Los duendecillos


Os gnomos (Histórias de anões)


Cuento primero
Un zapatero se había empobrecido de tal modo, y no por culpa suya, que, al fin, no le quedaba ya más cuero que para un solo par de zapatos. Cortólos una noche, con propósito de coserlos y terminarlos al día siguiente; y como tenía tranquila la conciencia, acostóse plácidamente y, después de encomendarse a Dios, quedó dormido. A la mañana, rezadas ya sus oraciones y cuando iba a ponerse a trabajar, he aquí que encontró sobre la mesa los dos zapatos ya terminados. Pasmóse el hombre, sin saber qué decir ni qué pensar. Cogió los zapatos y los examinó bien de todos lados. Estaban confeccionados con tal pulcritud que ni una puntada podía reprocharse; una verdadera obra maestra.

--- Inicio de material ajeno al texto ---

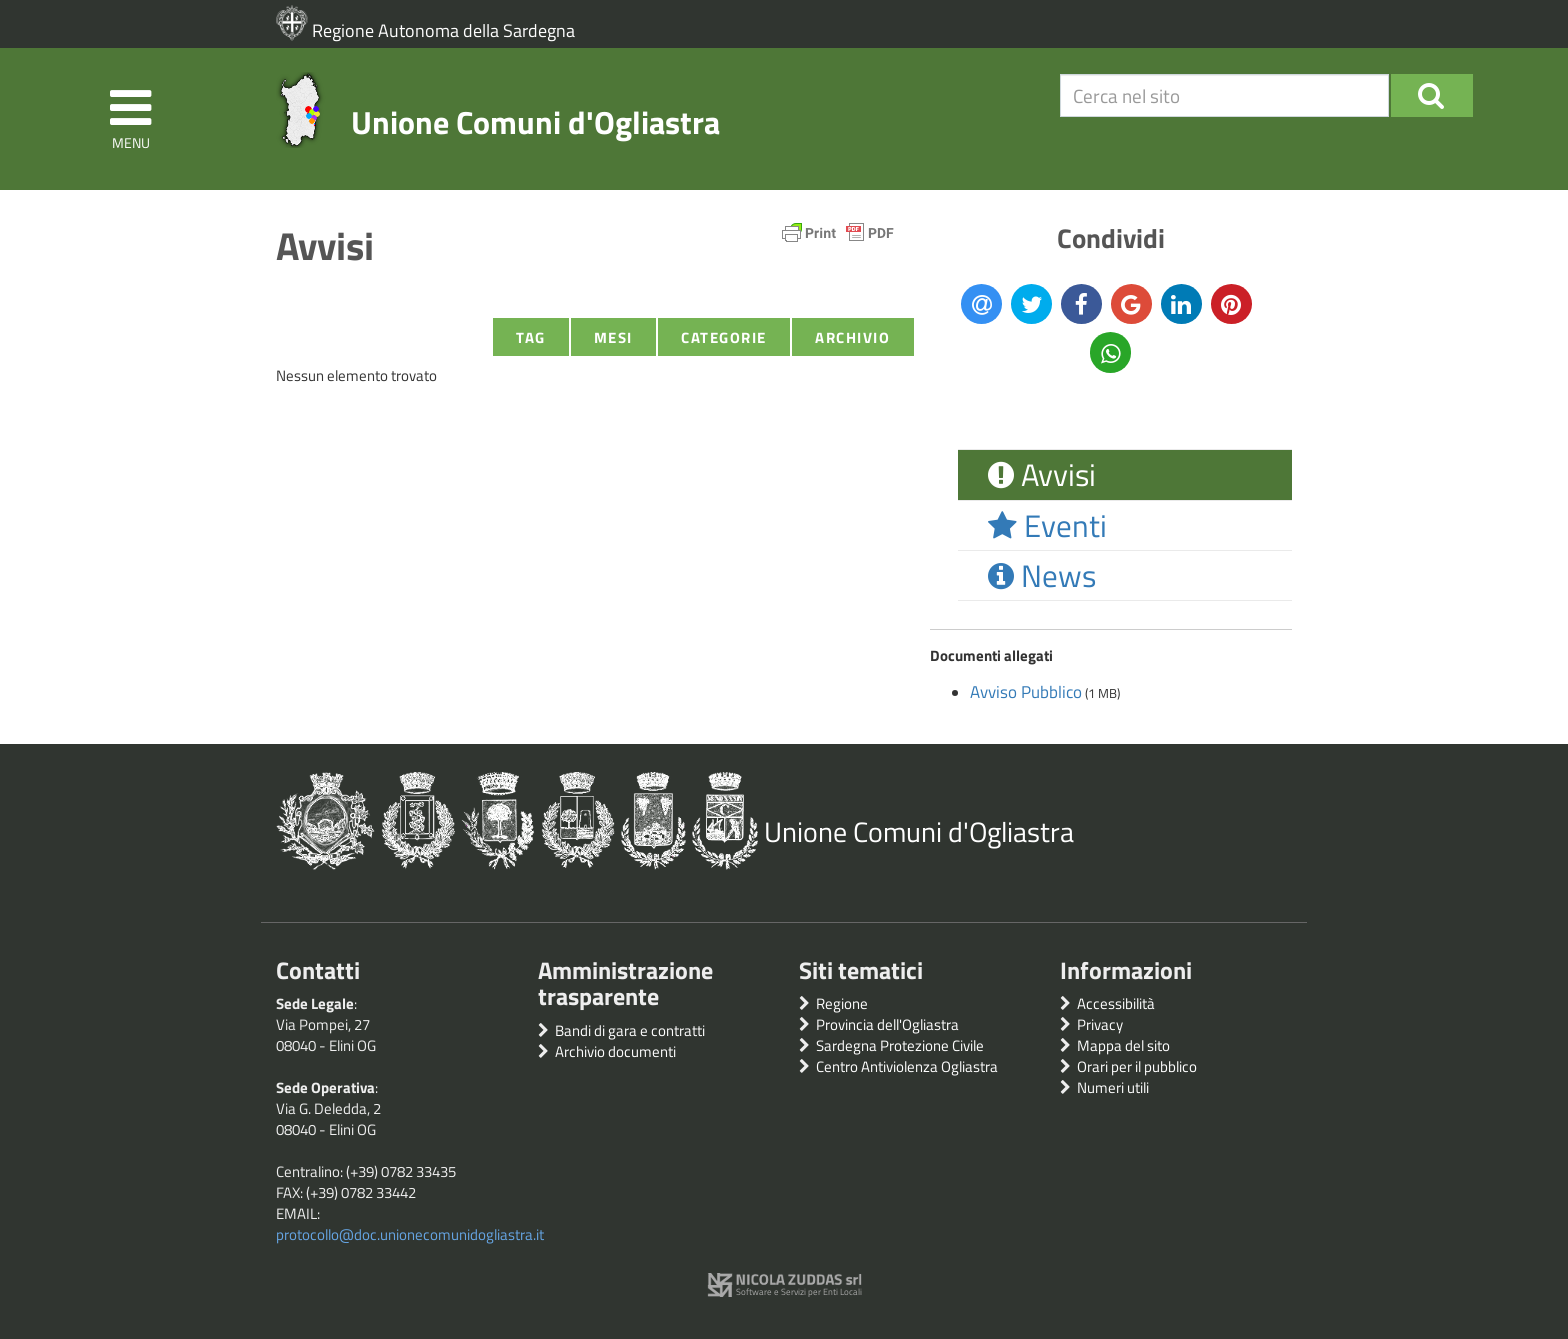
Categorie (724, 337)
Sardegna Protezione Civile (900, 1045)
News (1042, 575)
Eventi (1047, 525)
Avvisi (1042, 474)
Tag (531, 337)
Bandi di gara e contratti (630, 1030)
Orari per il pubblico (1137, 1066)
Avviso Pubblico (1026, 692)
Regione (842, 1003)
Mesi (613, 337)
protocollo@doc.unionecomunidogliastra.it (410, 1234)
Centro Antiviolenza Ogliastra (907, 1066)
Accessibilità (1116, 1003)
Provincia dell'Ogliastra (887, 1024)
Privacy (1100, 1024)
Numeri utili (1113, 1087)
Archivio (852, 337)
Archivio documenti (615, 1051)
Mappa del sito (1123, 1045)
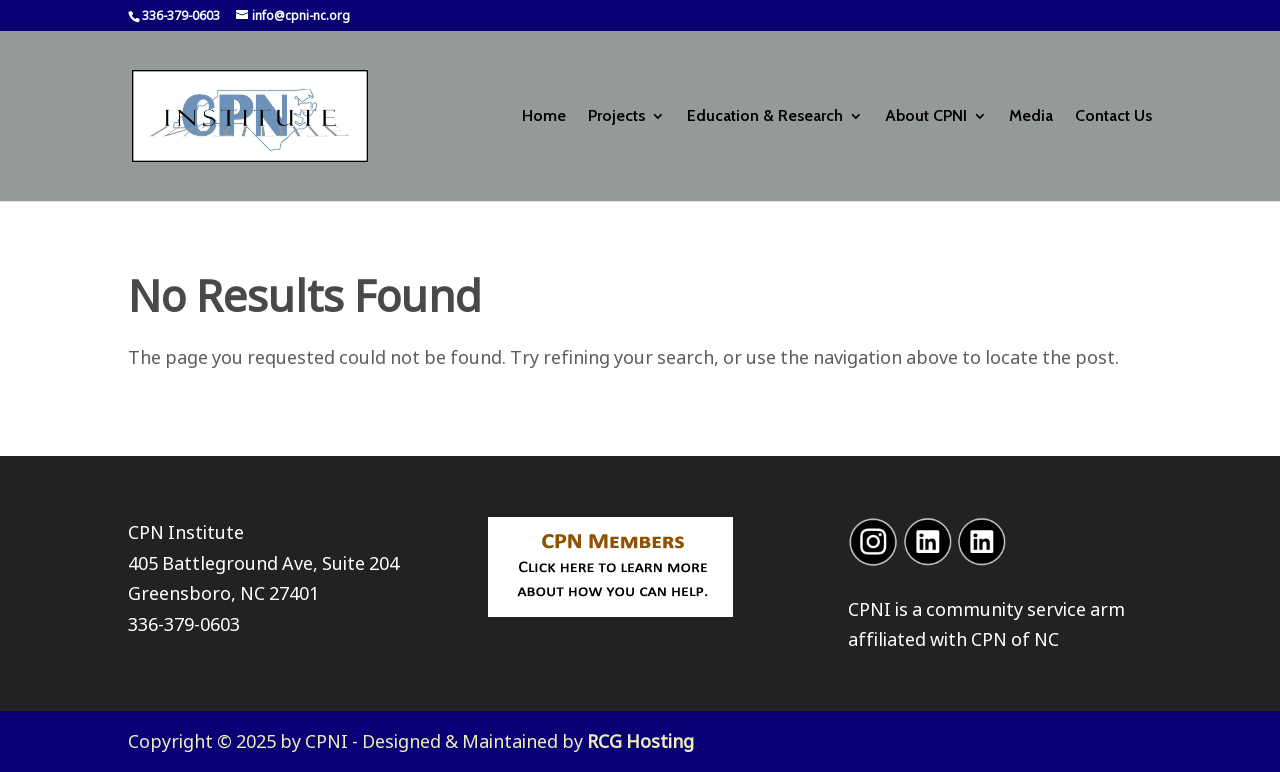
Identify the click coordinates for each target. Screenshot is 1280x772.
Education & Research (765, 117)
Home (544, 117)
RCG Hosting (640, 741)
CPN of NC (1015, 639)
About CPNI (926, 117)
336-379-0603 (184, 624)
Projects (616, 117)
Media (1031, 117)
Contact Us (1113, 117)
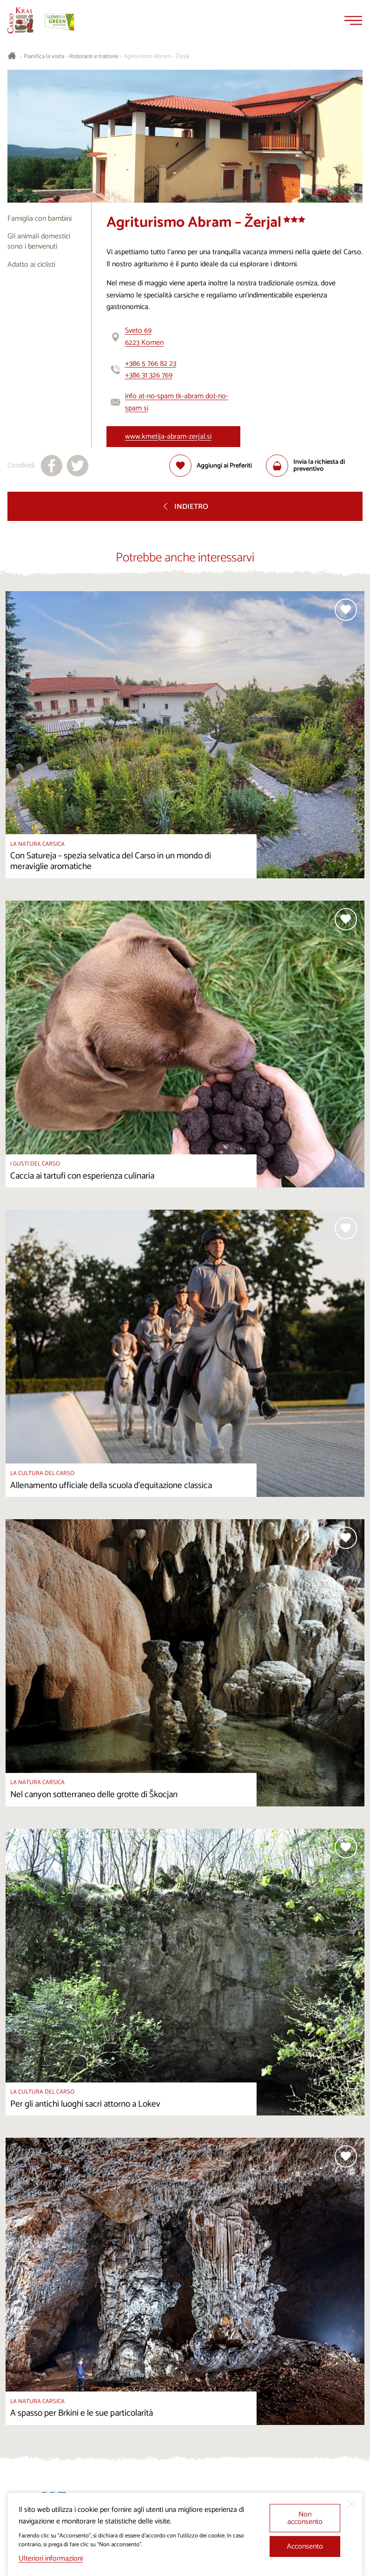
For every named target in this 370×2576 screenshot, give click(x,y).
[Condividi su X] (77, 466)
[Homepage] (20, 20)
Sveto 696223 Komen (144, 336)
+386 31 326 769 (148, 375)
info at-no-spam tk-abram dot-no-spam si (176, 402)
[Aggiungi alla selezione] (210, 466)
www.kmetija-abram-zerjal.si (168, 436)
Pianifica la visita (44, 56)
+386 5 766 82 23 (150, 363)
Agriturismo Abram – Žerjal (156, 56)
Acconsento (305, 2546)
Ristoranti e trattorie (93, 56)
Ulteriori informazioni (51, 2558)
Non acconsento (305, 2518)
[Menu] (353, 20)
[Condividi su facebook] (51, 466)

A poco entró un comprador, y tanto le gustó el par, que pagó por él más de lo acostumbrado, con lo que el zapatero pudo comprarse cuero para dos pares. Los cortó al anochecer, dispuesto a trabajar en ellos al día siguiente, pero no le fue preciso, pues, al levantarse, allí estaban terminados, y no faltaron tampoco parroquianos que le dieron por ellos el dinero suficiente con que comprar cuero para cuatro pares. A la mañana siguiente otra vez estaban listos los cuatro pares, y ya, en adelante, lo que dejaba cortado al irse a dormir, lo encontraba cosido al levantarse, con lo que pronto el hombre tuvo su buena renta y, finalmente, pudo considerarse casi rico.
Pero una noche, poco antes de Navidad, el zapatero, que ya había cortado los pares para el día siguiente, antes de ir a dormir dijo a su mujer:
- ¿Qué te parece si esta noche nos quedásemos para averiguar quién es que nos ayuda de este modo?
A la mujer parecióle bien la idea; dejó una vela encendida, y luego los dos se ocultaron, al acecho, en un rincón, detrás de unas ropas colgadas.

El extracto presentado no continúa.